* DATA RECORDS:
· · · · ·

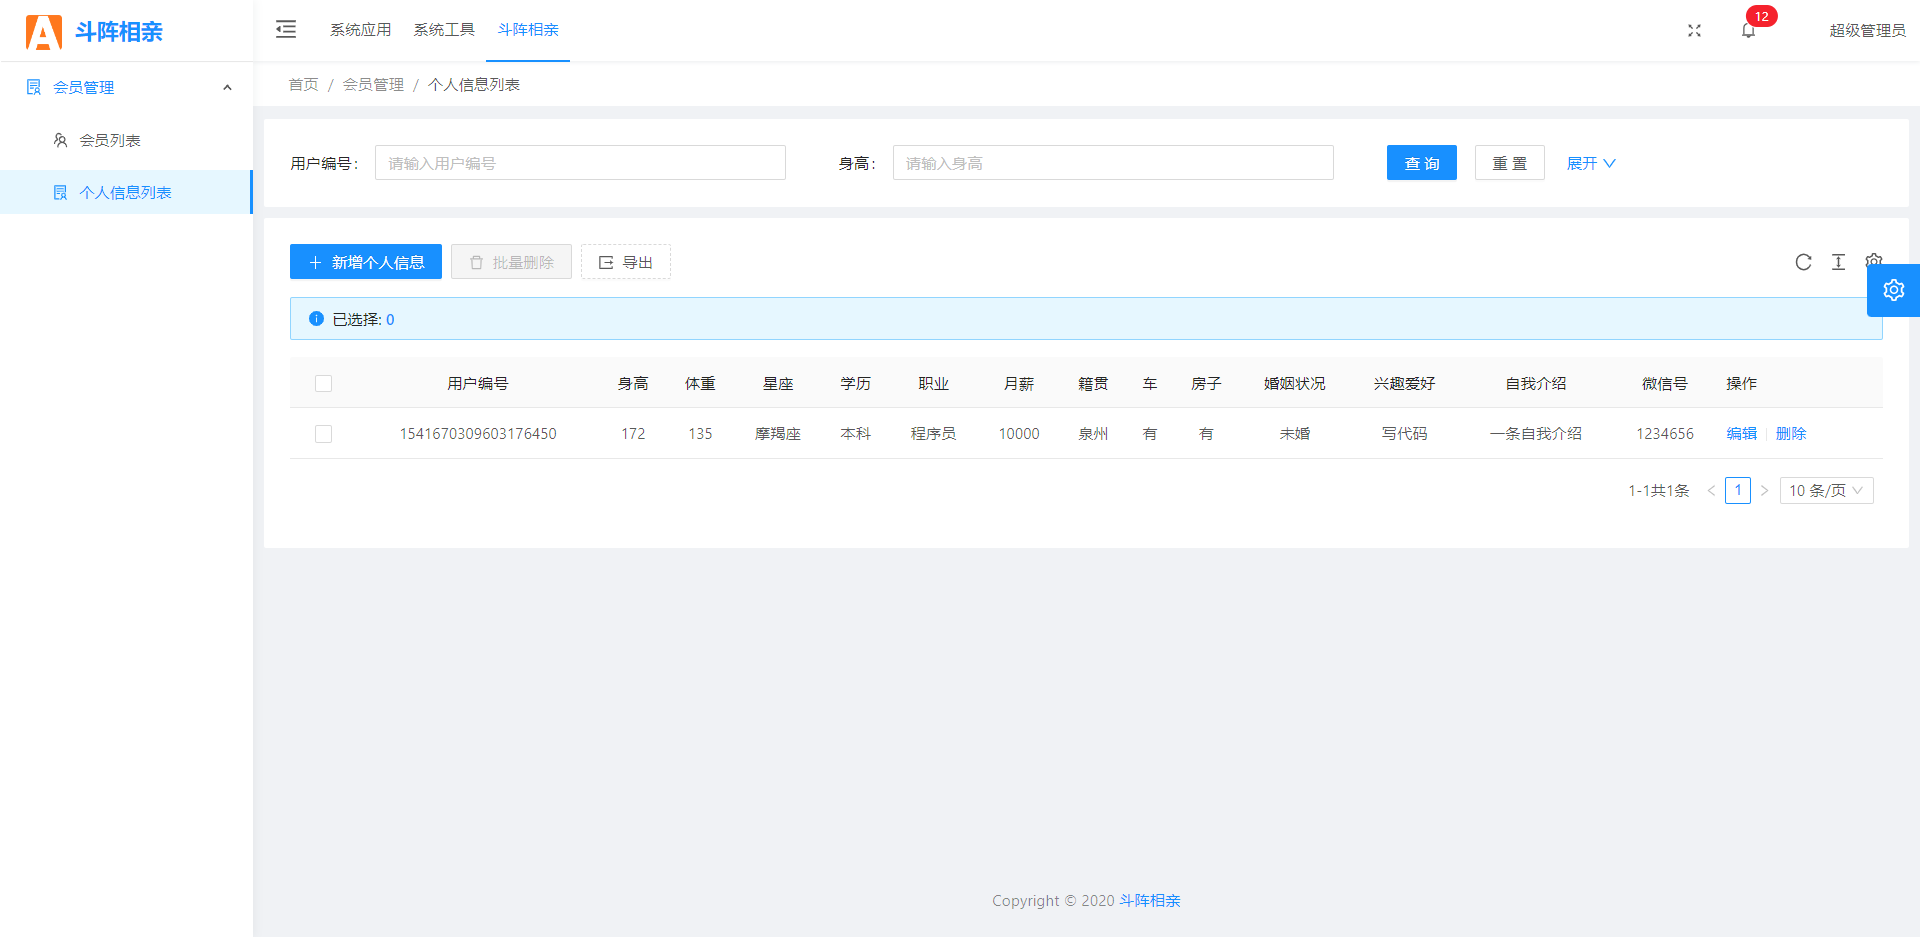Click the 新增个人信息 button
This screenshot has width=1920, height=937.
point(366,262)
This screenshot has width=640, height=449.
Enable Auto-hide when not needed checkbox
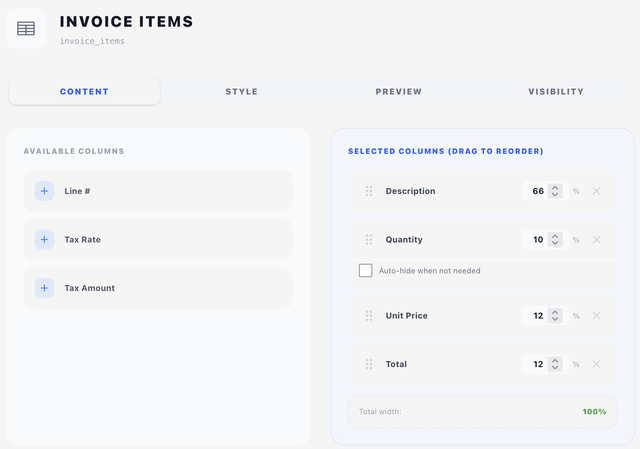[365, 270]
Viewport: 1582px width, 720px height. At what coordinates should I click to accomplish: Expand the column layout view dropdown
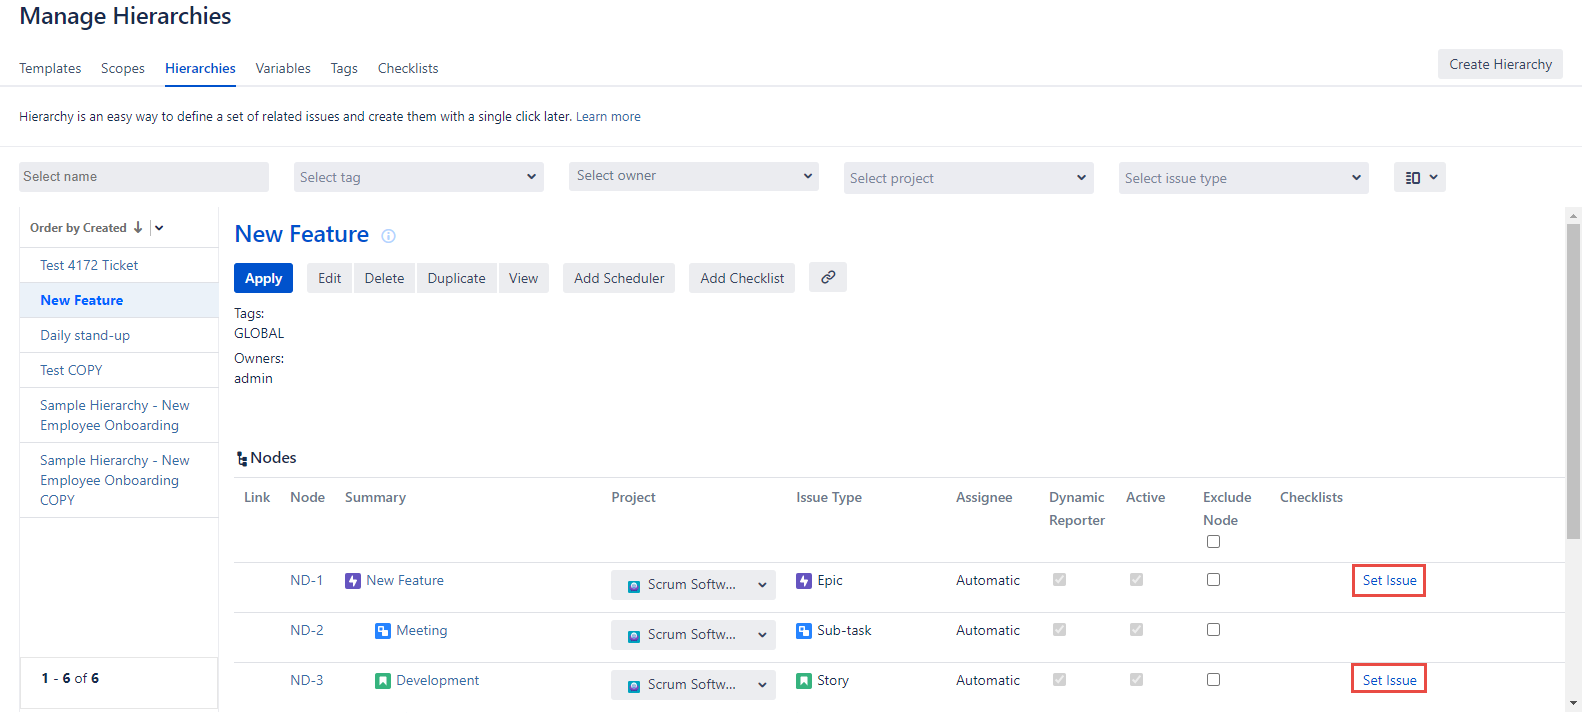[x=1420, y=177]
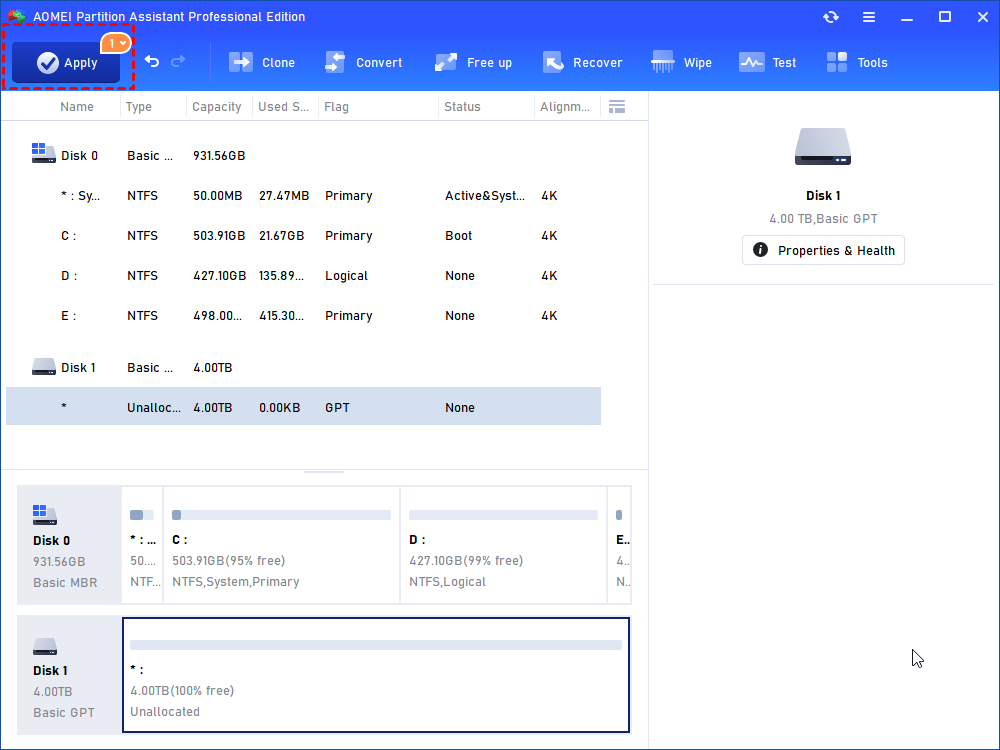Click the refresh icon in title bar
The image size is (1000, 750).
831,17
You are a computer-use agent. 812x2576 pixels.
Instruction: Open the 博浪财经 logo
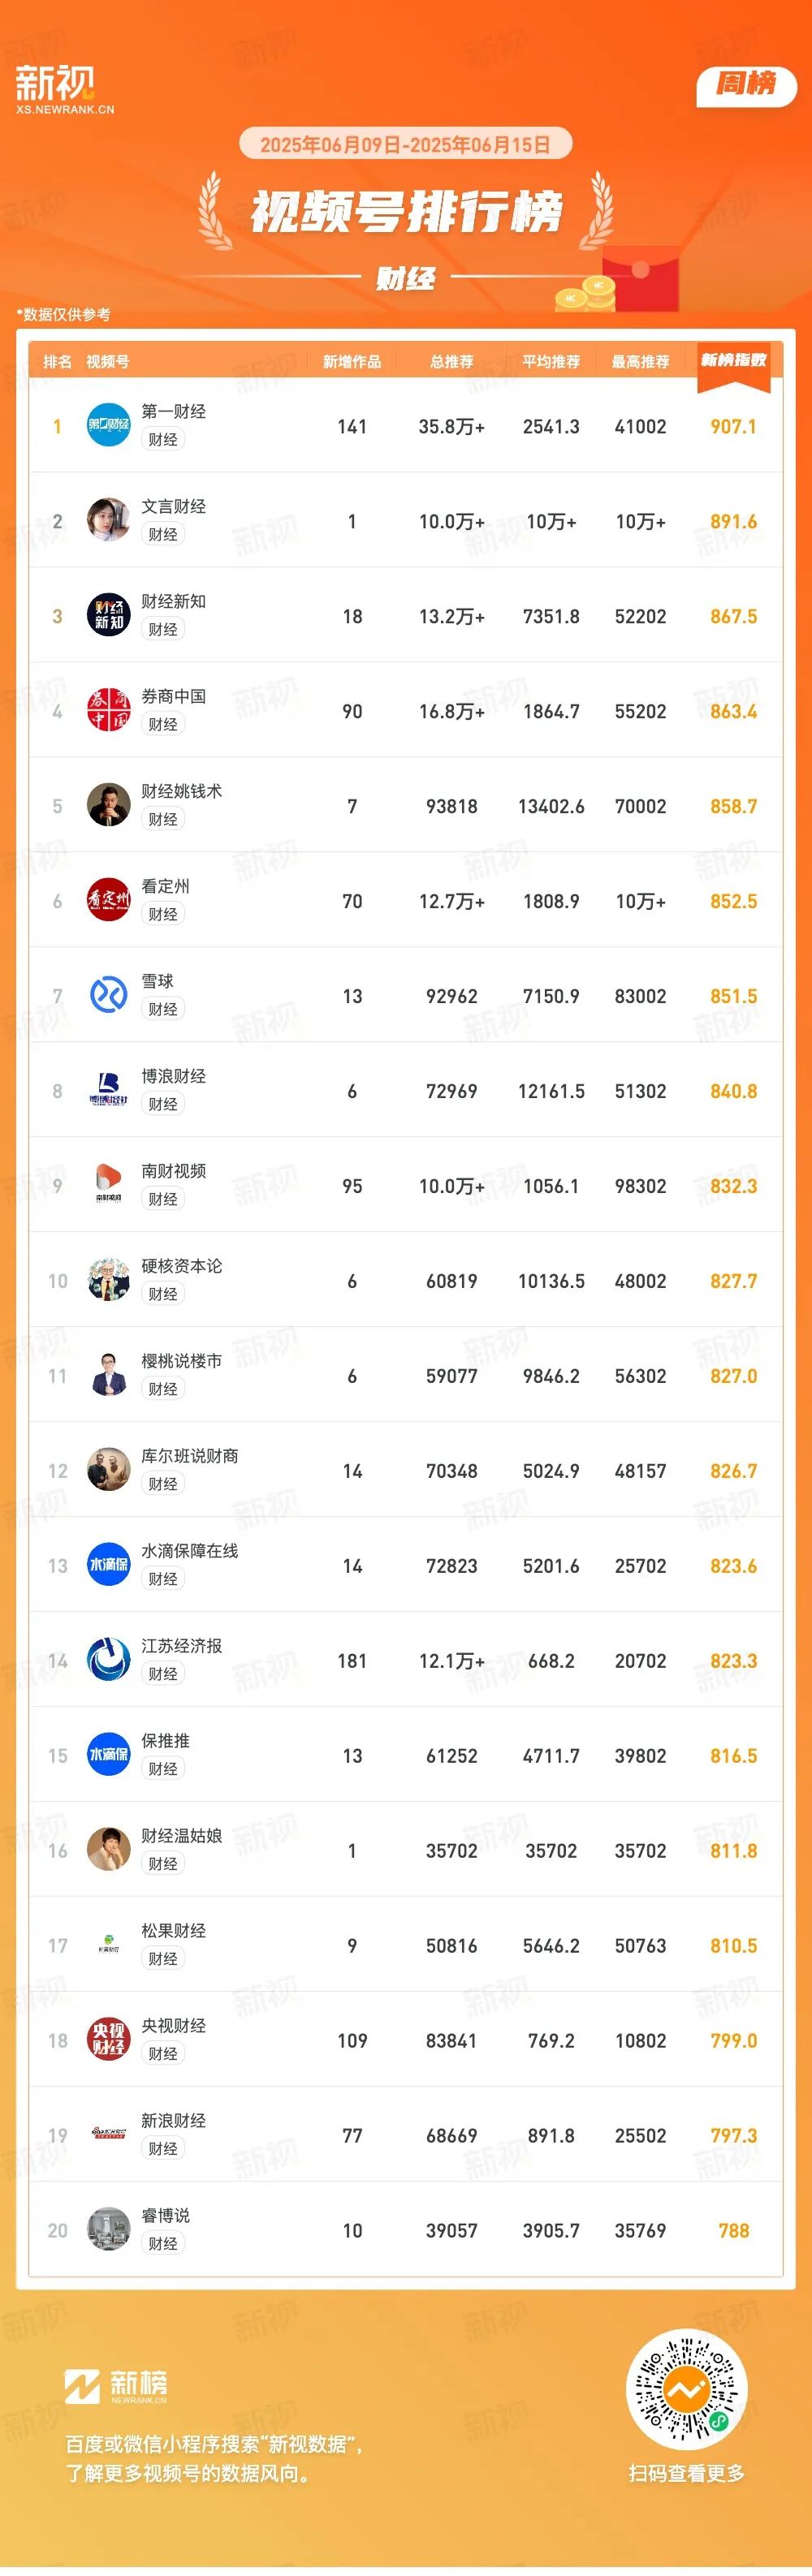(x=108, y=1090)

· · · · ·

* EXERCISE INSTRUCTIONS:
What is the exact wording of the lines from the one bearing "This screenshot has width=640, height=449." through the final line of the records above? Write it out without the pictures.

* ANSWER SPACE:
This screenshot has width=640, height=449.
Enable Auto-hide when not needed checkbox
[365, 270]
Viewport: 1582px width, 720px height. At what coordinates should I click to accomplish: Expand the column layout view dropdown
[x=1420, y=177]
Click the refresh icon in title bar
The image size is (1000, 750).
831,17
You are a computer-use agent. 812x2576 pixels.
Instruction: Open the 博浪财经 logo
(x=108, y=1090)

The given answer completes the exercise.